CVE-2025-10388 is a cross-site scripting (XSS) vulnerability identified in Selleo Mentingo version 2025.08.27. The vulnerability exists in the processing of the 'Description' argument within the /api/course/enroll-course endpoint, specifically in the component responsible for creating new course basic settings. An attacker can remotely exploit this flaw by injecting malicious scripts into the Description field, which are then executed in the context of the victim's browser when the vulnerable application processes or displays this input. This type of vulnerability can lead to unauthorized actions such as session hijacking, defacement, or redirection to malicious sites. The vulnerability requires no authentication (AV:N, AT:N) but does require some level of user interaction (UI:P), such as a victim viewing the injected content. The CVSS 4.0 base score is 5.1, indicating a medium severity level, with low impact on confidentiality and availability but some impact on integrity due to script execution. The vendor was notified but did not respond, and no patches are currently available. Although no known exploits are reported in the wild, a public exploit exists, increasing the risk of exploitation.
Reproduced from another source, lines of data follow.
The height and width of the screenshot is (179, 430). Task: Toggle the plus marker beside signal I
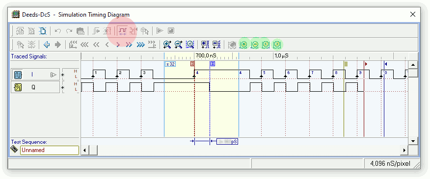pos(62,75)
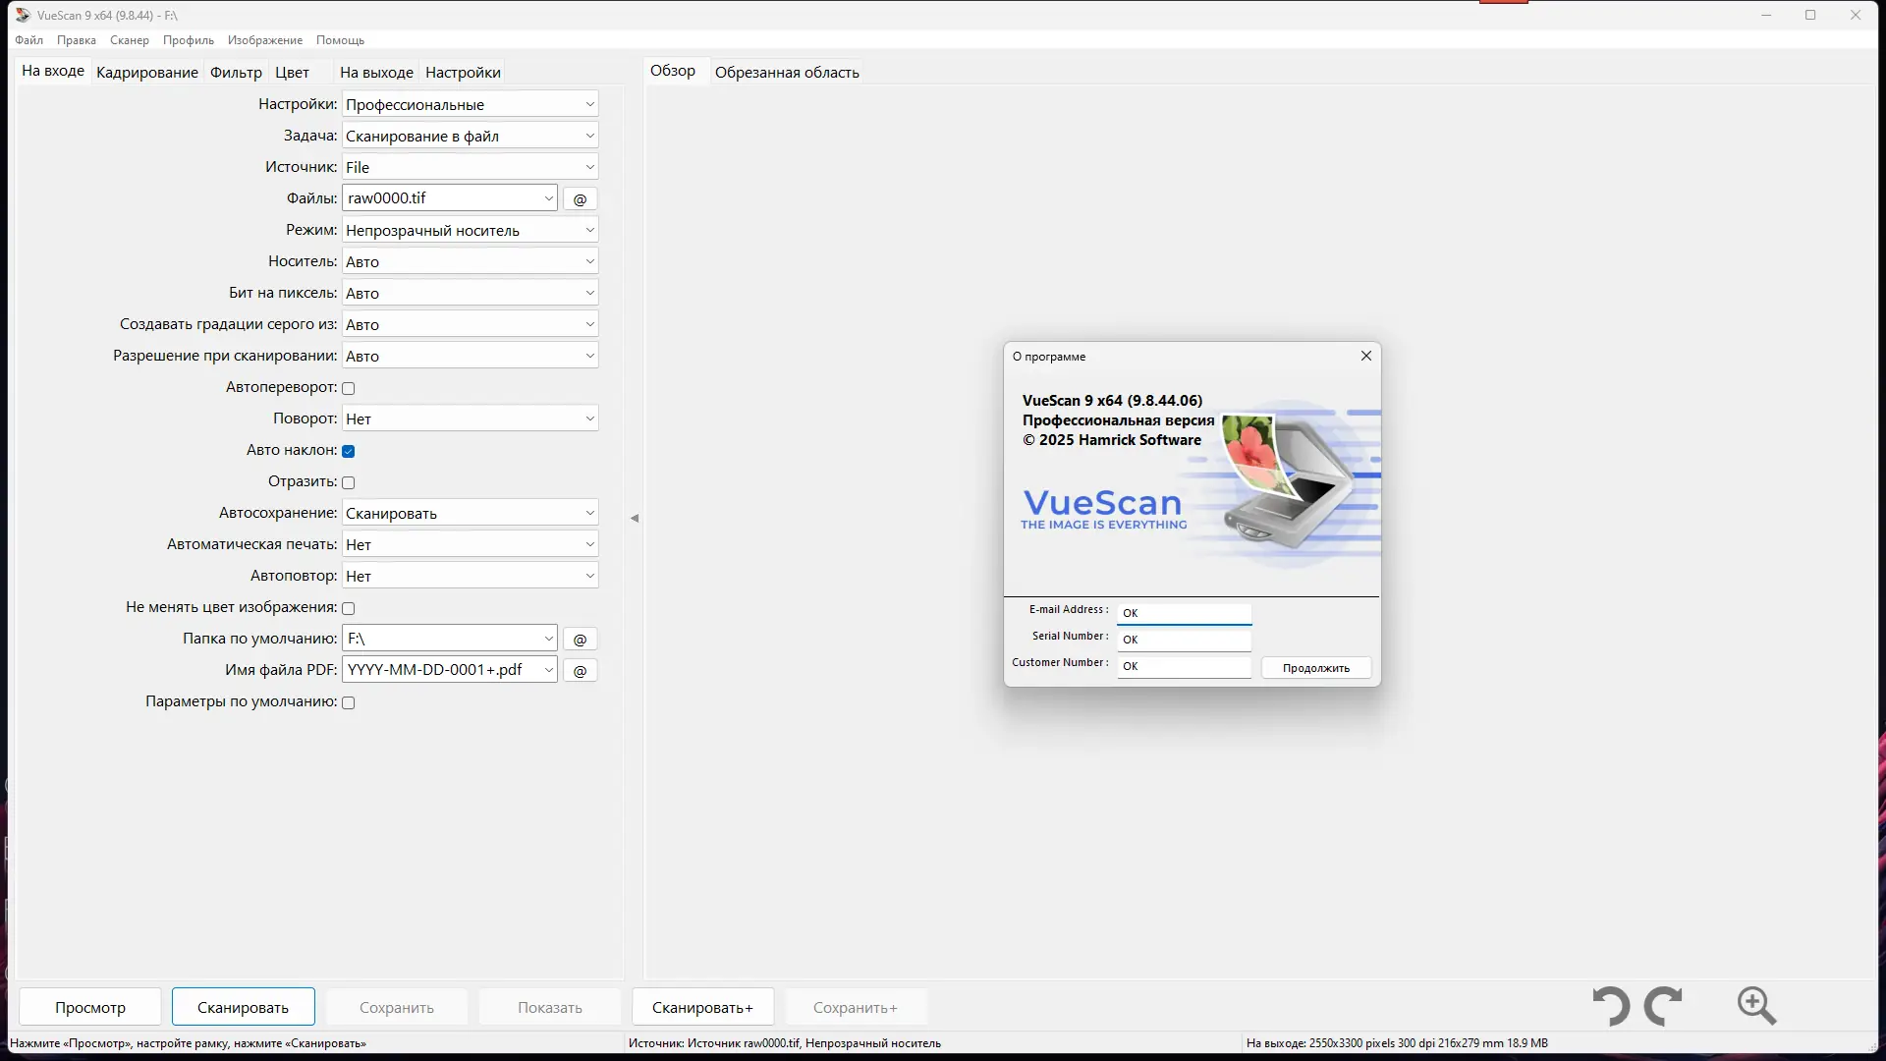Click the @ button next to Папка по умолчанию
The height and width of the screenshot is (1061, 1886).
580,640
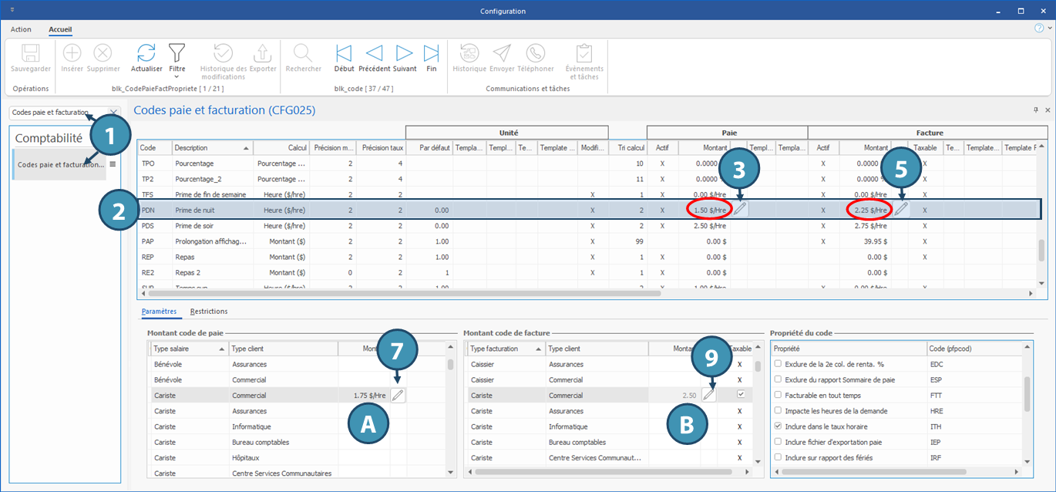Enable Facturable en tout temps checkbox

pos(778,395)
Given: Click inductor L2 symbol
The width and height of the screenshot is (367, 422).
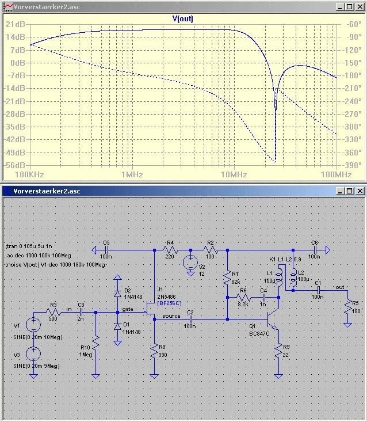Looking at the screenshot, I should pos(293,277).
For European organizations using Selleo Mentingo 2025.08.27, this vulnerability poses a moderate risk. Exploitation could allow attackers to execute arbitrary scripts in users’ browsers, potentially leading to theft of session tokens, user impersonation, or delivery of further malware. This is particularly concerning for educational institutions or corporate training environments that rely on Mentingo for course enrollment and management, as attackers could manipulate course descriptions to target administrators or students. The impact on confidentiality is limited but non-negligible, as sensitive user data could be exposed through session hijacking. Integrity is moderately affected due to the possibility of script injection altering displayed content or performing unauthorized actions. Availability impact is minimal. Since the vulnerability is remotely exploitable without authentication, attackers can target users broadly, increasing the risk of phishing or social engineering campaigns leveraging the vulnerability. European organizations with significant user bases on this platform may face reputational damage and compliance risks under GDPR if user data is compromised.
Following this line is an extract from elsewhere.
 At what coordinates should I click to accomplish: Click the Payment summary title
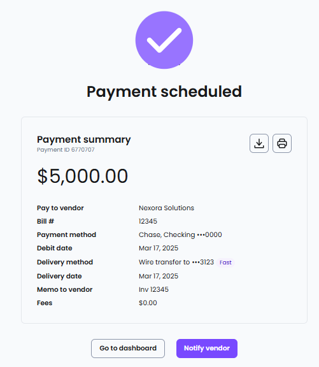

Given the lack of vendor response and absence of patches, European organizations should implement immediate compensating controls. First, apply strict input validation and output encoding on the Description field at the application or web server level to neutralize malicious scripts. Employ Content Security Policy (CSP) headers to restrict the execution of unauthorized scripts in browsers. Use Web Application Firewalls (WAFs) with rules tailored to detect and block XSS payloads targeting the /api/course/enroll-course endpoint. Educate users about the risks of clicking on suspicious links or interacting with untrusted course descriptions. Monitor logs for unusual activity related to course creation or enrollment APIs. If possible, restrict access to the vulnerable endpoint to trusted IP ranges or authenticated users only, reducing exposure. Finally, maintain regular backups and incident response plans to quickly recover from potential compromises.